The Quick Scan operates like an AntiSpyware scan and checks common locations in both the registry and file system for installed and operating malware. The Full scan checks all files that might carry and/or launch any type of malware, including installers and data files that can't themselves be considered executable malware. For this reason the Quick scan can be performed regularly without much wear and tear or overhead on your hard drive, while the Full scan can occur more rarely such as the recommended 4 weeks or whenever you might suspect that malware is present on the PC.

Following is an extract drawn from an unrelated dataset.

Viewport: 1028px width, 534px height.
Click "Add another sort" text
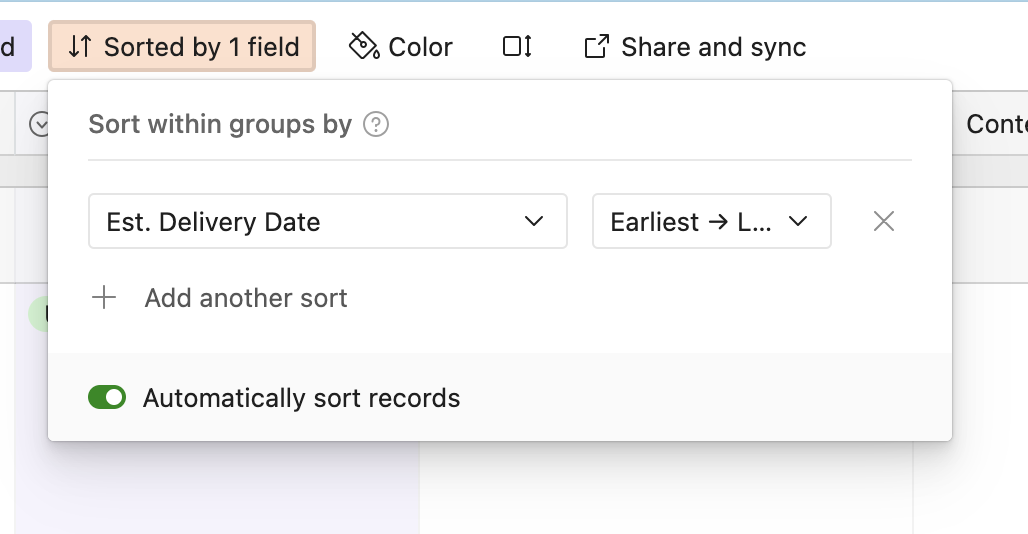tap(246, 298)
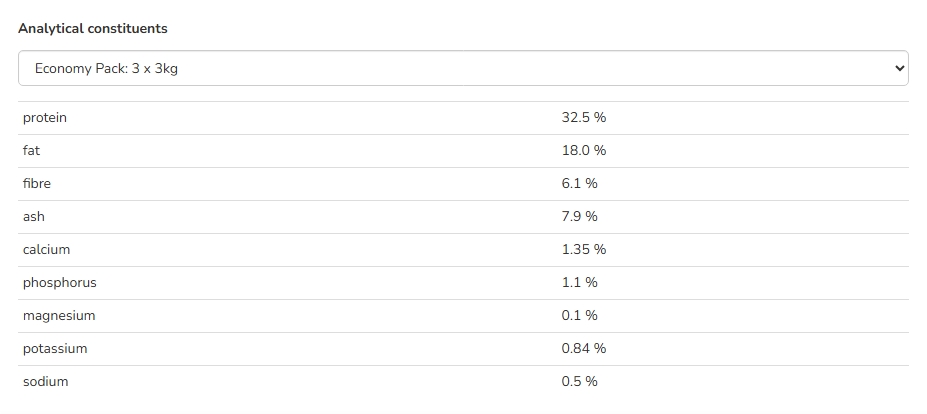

Monday, 21 July 2008 6:22 PM
Thanks, OneCareBear. I took JimR1 to be describing the ideal situation when he qualified his point with the condition “If real time monitoring is working as it should…” This immediately brought to mind the situation where virus and spyware protection gets stopped or interrupted for some reason, which might allow malware to get through and therefore might require a scan detection. Your case of unrecognized threats is another case where an eventual scan detection would be desirable, although if there were obvious symptoms of an infection, I personally would resort to an alternative online scanner, rather than wait for a definition update.
To be honest, I had completely forgotten about the automated tune-up scan, and I think this might amount to a giant oversight on my part, because this actually might be a key point for trial users, like Microsoft Doubter, who are concerned about OneCare’s ability to do “deep” automated scans. You do have the option of setting the tune-up to run as often as once a week, and although this will involve a little extra overhead, it seems like a good option. Since the tune-up scan is a full scan, and really should also be considered a scheduled scan, this also means that I was wrong in thinking or stating that all scheduled scans are “Quick Scans”. My apologies here for not seeing the whole picture. So once the tune-up scans are thrown into the mix, the OneCare automated scan options seem quite flexible, it’s just the approach that’s a little different.
The other thread that I mentioned has no direct bearing on this one, other than that it poses the same type of questions about how many files are actually being scanned. This thread deals with the command line scans using MpCmdRun.exe, and I mentioned it only because I had recently been looking for an answer to what this file was scanning by looking in the support log, only to find that although the command line scan results seem to be saved, there is no apparent way to view them in the support log. With all the white space on that “Logging” tab, you would think there would be room for a check box entitled “Include command line scans in the support log”. Anyway, it was during this examination of the support log that I noticed that the scheduled scans appeared to be Quick Scans. I had no great confidence in this finding, and was merely presenting it for review and consideration. I am now aware, as per the discussion above, that, at best, it’s only half true.